Activity. Keep the text of the data exactly as it is and omit each picture from the copy.
===== Given data =====
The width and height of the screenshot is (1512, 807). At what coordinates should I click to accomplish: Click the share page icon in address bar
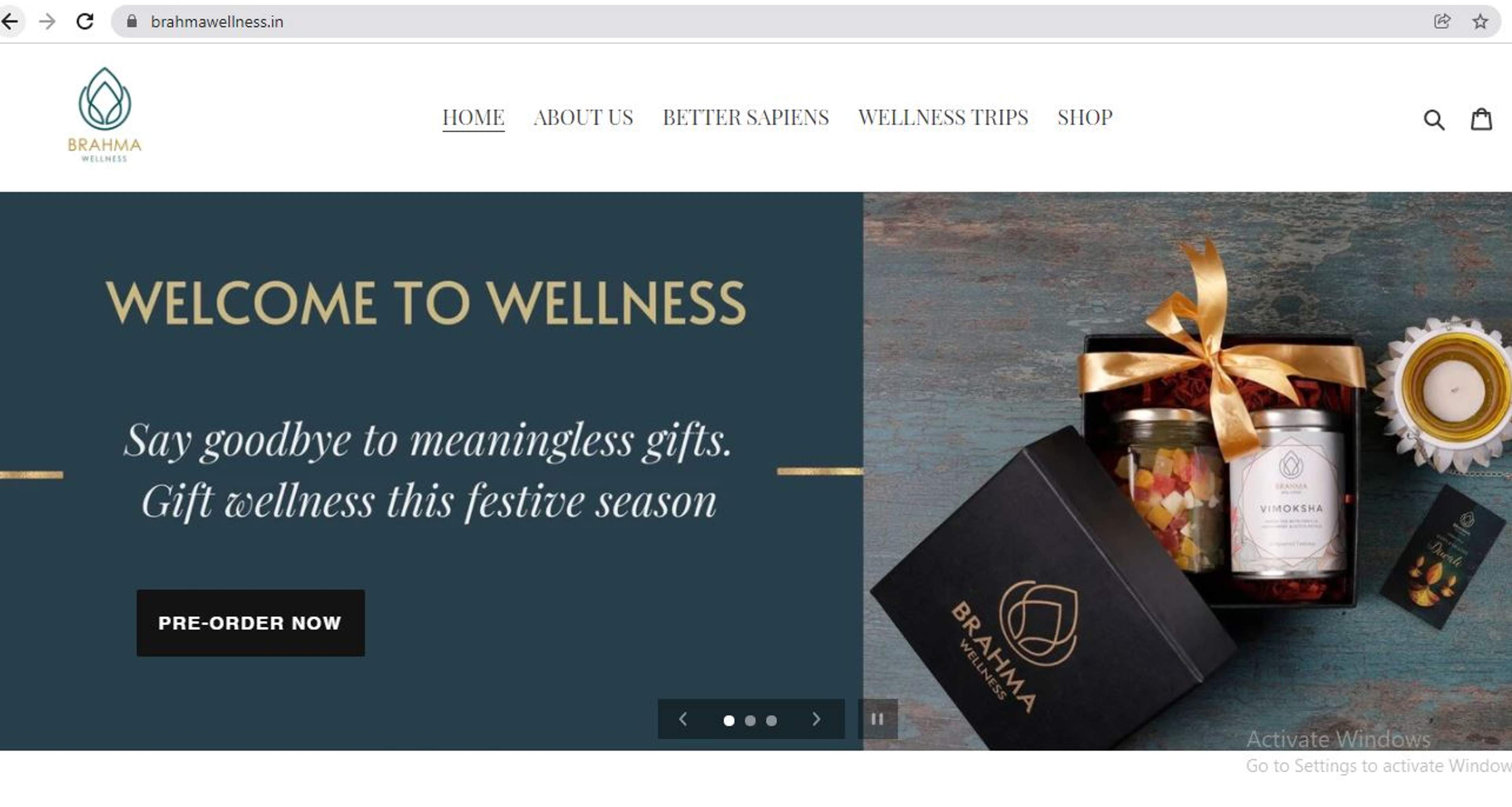[1442, 22]
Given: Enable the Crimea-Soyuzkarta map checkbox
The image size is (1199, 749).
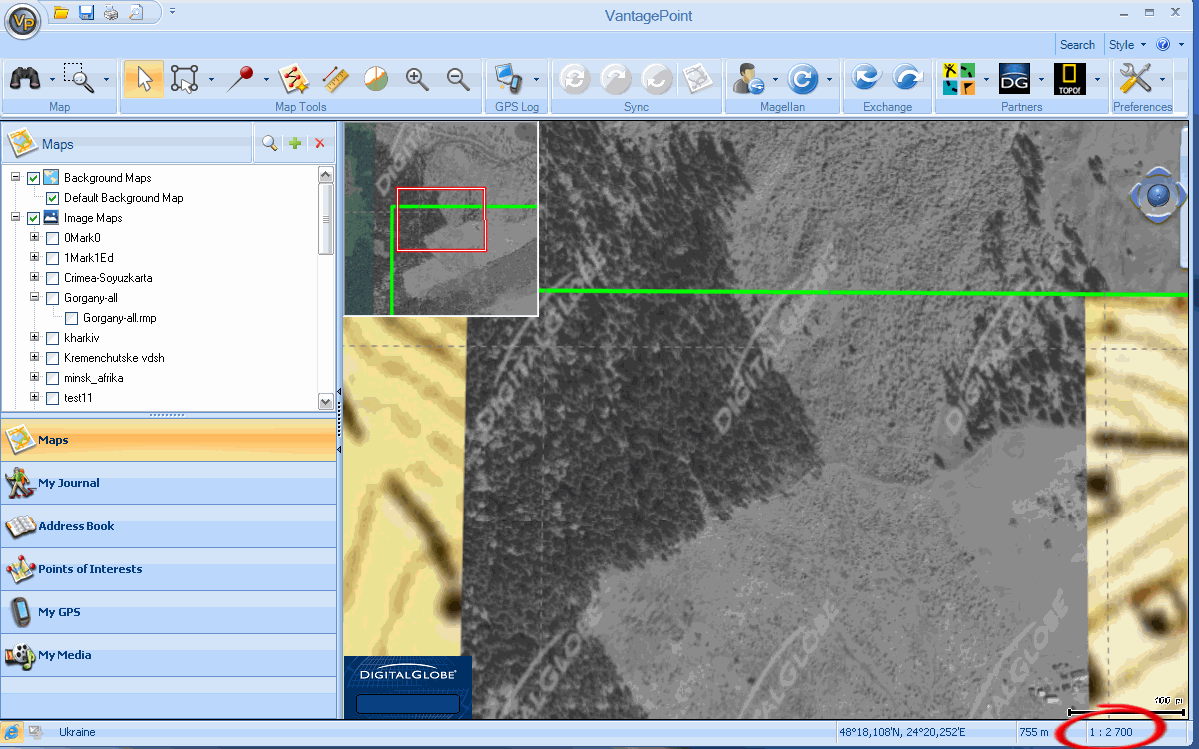Looking at the screenshot, I should click(x=53, y=278).
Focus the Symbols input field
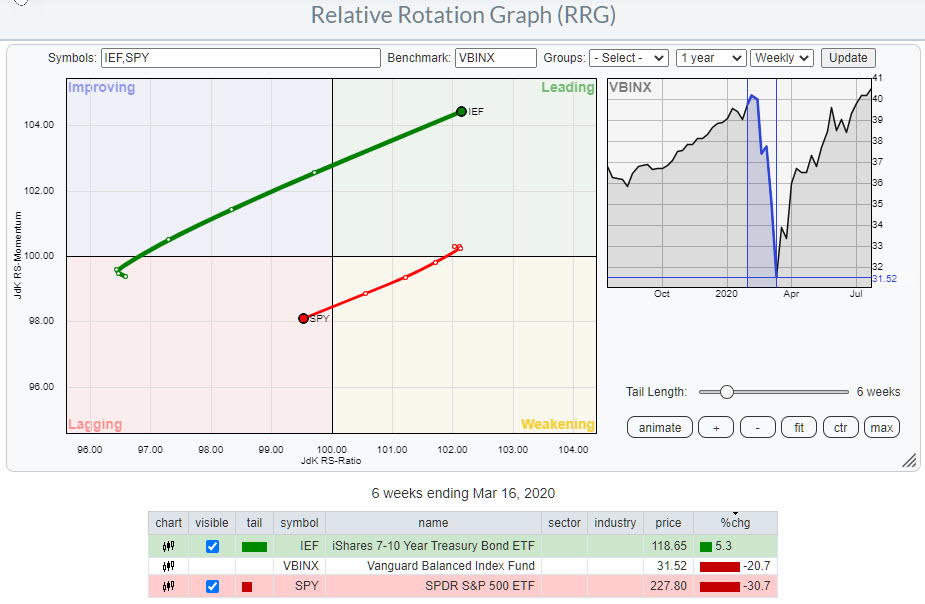 tap(240, 58)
=====
Solution below.
The width and height of the screenshot is (1512, 807). At what coordinates should I click to accomplish: Click the share page icon in address bar
[1442, 22]
Given: Enable the Crimea-Soyuzkarta map checkbox
The image size is (1199, 749).
Looking at the screenshot, I should click(x=53, y=278).
Focus the Symbols input field
 tap(240, 58)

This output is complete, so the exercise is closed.